A man in a wheelchair at the open house who declined to give his name said he looked forward to using the handicapped-accessible trails, which will be built with switchbacks and a 5-percent grade to climb the bluffs. A young mother near the Telegraph entrance said she looked forward to using the trail with her children and their strollers.
A study on the economic impact of GRG trails found that surrounding houses increased 5 percent in value, Community Program Manager Elizabeth Simons said.
“No, it doesn’t,” a man interjected at the open house, and residents at Trakas’ meeting also said they believe the trail will drag down their property values.
Although neighbors near both the Cliff Cave entrance and the Telegraph entrance have objected to the trail, few spoke up last week from the Telegraph side.
Instead, residents near Cliff Cave voiced their concerns about the plan and about Great Rivers Greenway, a taxpayer-funded trail district that they believe is unresponsive to citizen concerns.
“They were very dismissive of me, and nobody up there would ever meet with me,” park neighbor Joan Steska said. “A lot of people never got answers to their emails.”
New England Town resident Amanda Elliott said she sent a four-page letter to the Great Rivers Greenway board, which replied back with a two-line note.
They also believe the trail expansion would bring more visitors to the already-congested road, which brings visitors speeding by their houses and staying past park closing. Current patrolling by park rangers is inadequate, and they often forget to lock the gates at night, residents contended.
“These kids blast their motor up the hill, and it’s a drag strip,” New England Town neighbor Jamie Toebe said.
“I deny that,” Trakas joked.
The problems have gotten increasingly worse since the last Cliff Cave expansion five years ago, Toebe added.
Safety an issue, citizens say
In Elliott’s letter to the greenway board, she said she recounted how a man pulled a knife on her husband while her family was walking in Cliff Cave. They called for a park ranger, but got a call back six minutes later that rangers would not be responding and they should call police.
“If the park rangers are afraid to enter the park, how do you think I feel?” Elliott said. “I don’t want to enter the park right now.

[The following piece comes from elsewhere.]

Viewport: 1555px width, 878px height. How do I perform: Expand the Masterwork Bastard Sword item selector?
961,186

I stopped taking my kids to the park.”
Several speakers referred to the double homicide of two young boys and suicide of their father in Cliff Cave last fall and other incidents that have happened in the park over the years, including fatal overdoses, fatal falls off the bluffs and drownings in the cave before it was locked.
It can take police up to 15 minutes to re-spond to the park, they contended.
Trash and littering is also a problem in the park, they said.
“Beer bottles, broken glass, syringes,” Elliott said. “Forty-six parking spaces and a bathroom is just not realistic.”
Two of the residents attending the session were in favor of the trail, hoping it would add to local recreational options.
Mike O’Brien, who lives near Becker Road down Telegraph from the new Erb entrance, said he would be able to access Cliff Cave easier with the new trail.
“I was kind of excited because I see it as an opportunity where I could ride my bike from my house to the trail and it’s convenient, but it sounds like there’s already problems that haven’t been addressed,” he said. “I hope it can all get worked out.”
Although a city resident in attendance suggested that the Oakville trail would sit unused and deteriorate like previous trails built in north city, an Oakville resident in favor of the trail shook his head in disagreement.
“If anything, this one will have the opposite problem — too much usage,” he said.